【6月8日 AFP】ロシアのウラジーミル・プーチン(Vladimir Putin)大統領の娘とされる2人が今週、同氏の出身地で開かれているサンクトペテルブルク国際経済フォーラム(SPIEF)に出席した。プーチン氏の娘が公の場に姿を見せるのは異例。

 プーチン氏は家庭生活については一切明かさず、マリヤ・ボロンツォワ(Maria Vorontsova)氏(39)とカテリーナ・チホノワ(Katerina Tikhonova)氏(37)が娘であるとは公表していない。

 しかし、2人はさまざまな報道を通じてプーチン氏の娘とされ、2022年には米財務省から「プーチン大統領の娘」として制裁を科された。

 次女のチホノワ氏は、ロシア軍との関連分野で技術部門の幹部を務めている。6日のパネルディスカッションにはビデオリンクで出席し、「国家の主権は、近年の重要なトピックの一つであり、ロシアの安全保障の要」だと訴え、ロシアの「技術的な主権」を高める上で防衛部門が果たすべき役割についてスピーチした。

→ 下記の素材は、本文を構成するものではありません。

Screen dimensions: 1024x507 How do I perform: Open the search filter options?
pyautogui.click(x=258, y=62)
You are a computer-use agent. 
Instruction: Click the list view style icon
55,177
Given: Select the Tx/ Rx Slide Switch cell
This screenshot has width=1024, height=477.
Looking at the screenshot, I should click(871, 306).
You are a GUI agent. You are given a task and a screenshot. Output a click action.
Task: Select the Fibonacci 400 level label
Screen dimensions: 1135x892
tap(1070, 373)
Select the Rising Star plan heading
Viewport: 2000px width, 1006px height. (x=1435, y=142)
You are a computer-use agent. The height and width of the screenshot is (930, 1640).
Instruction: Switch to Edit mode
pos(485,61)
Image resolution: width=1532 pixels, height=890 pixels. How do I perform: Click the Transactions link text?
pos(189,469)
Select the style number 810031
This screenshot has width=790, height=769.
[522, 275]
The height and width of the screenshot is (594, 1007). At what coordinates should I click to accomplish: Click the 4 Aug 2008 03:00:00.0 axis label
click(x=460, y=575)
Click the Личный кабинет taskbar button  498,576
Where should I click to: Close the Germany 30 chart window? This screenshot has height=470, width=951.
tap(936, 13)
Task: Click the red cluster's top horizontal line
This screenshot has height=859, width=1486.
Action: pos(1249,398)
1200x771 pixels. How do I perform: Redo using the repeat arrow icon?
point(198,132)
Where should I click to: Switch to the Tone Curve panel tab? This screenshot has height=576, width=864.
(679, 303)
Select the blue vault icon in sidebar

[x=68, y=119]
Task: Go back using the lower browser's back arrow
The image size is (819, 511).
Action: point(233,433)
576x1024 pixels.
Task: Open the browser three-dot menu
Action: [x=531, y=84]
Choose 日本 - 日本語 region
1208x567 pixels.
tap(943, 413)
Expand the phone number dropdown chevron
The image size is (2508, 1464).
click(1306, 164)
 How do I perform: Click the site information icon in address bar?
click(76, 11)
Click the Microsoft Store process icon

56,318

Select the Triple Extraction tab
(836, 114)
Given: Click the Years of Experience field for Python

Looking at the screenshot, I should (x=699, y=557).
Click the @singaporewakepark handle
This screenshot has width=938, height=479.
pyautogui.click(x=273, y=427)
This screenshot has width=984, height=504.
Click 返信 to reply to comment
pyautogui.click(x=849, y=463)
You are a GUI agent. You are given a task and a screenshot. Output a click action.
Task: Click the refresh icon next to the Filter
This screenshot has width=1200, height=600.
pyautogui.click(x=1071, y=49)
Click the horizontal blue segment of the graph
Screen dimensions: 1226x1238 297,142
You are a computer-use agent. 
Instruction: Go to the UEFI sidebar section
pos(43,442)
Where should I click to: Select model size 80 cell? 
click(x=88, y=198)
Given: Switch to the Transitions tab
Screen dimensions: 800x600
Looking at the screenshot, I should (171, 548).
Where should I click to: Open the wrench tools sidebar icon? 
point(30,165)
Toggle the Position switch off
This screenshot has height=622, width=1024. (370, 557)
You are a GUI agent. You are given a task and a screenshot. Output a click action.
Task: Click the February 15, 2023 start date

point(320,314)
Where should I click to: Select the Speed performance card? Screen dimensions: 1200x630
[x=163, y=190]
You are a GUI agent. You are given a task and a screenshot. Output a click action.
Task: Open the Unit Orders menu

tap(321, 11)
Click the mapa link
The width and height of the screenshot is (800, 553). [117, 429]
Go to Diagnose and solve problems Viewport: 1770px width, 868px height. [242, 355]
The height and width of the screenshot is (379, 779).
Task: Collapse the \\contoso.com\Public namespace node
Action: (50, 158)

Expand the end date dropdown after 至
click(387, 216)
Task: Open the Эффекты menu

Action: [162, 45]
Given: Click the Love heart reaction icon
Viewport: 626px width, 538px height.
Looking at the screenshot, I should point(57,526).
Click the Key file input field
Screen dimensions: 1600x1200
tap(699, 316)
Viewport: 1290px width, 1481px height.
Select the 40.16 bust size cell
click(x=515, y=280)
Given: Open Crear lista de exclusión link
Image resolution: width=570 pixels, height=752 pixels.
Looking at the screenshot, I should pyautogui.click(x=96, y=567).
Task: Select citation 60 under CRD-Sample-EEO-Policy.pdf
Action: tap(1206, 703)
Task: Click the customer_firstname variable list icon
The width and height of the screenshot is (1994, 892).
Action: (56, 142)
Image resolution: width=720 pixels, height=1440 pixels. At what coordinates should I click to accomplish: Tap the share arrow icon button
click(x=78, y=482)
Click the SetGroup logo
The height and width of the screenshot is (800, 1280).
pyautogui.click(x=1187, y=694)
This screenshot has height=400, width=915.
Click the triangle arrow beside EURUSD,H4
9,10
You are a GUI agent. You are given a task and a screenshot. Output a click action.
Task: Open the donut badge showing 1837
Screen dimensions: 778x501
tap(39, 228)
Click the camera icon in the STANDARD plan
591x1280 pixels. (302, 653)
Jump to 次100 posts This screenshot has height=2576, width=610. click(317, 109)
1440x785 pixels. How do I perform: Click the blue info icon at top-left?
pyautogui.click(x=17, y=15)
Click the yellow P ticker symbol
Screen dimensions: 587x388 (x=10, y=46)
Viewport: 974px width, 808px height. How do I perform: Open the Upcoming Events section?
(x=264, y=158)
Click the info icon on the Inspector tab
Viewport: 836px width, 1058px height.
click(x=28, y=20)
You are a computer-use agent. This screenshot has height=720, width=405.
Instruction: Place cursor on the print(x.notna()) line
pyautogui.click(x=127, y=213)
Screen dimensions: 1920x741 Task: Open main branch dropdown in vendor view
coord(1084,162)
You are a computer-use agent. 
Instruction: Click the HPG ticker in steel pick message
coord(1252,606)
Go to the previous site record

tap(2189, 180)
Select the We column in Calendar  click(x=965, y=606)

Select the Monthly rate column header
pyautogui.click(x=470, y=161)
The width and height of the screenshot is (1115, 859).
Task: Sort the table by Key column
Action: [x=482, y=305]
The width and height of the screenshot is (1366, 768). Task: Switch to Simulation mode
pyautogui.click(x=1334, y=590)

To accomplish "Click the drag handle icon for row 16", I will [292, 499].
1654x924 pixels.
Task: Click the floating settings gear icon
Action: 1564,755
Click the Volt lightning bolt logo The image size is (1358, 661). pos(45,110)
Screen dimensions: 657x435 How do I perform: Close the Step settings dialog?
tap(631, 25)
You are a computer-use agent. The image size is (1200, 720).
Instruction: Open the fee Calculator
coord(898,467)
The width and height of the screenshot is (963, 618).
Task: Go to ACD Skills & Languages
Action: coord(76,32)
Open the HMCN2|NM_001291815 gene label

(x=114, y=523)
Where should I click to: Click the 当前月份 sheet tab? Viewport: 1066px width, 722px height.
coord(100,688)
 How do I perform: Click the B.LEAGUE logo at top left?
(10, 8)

 長女のボロンツォワ氏は生物学者で、政府系の遺伝学研究所を率いている。7日のパネルディスカッションでは、生物多様性の革新性について発言した。フォーラムのパンフレットでは、ロシア科学振興協会(Russian Association for the Promotion of Science)の幹部として紹介されている。

 2人は近年、さまざまなフォーラムや業界のイベントで講演するなど、公的な役割を担っているが、公の場に姿を現すのは異例。

 ロシアの独立系メディアは、SPIEFにはゲストとして参加したことはあるが、公式プログラムへの出席は初めてだと報じている。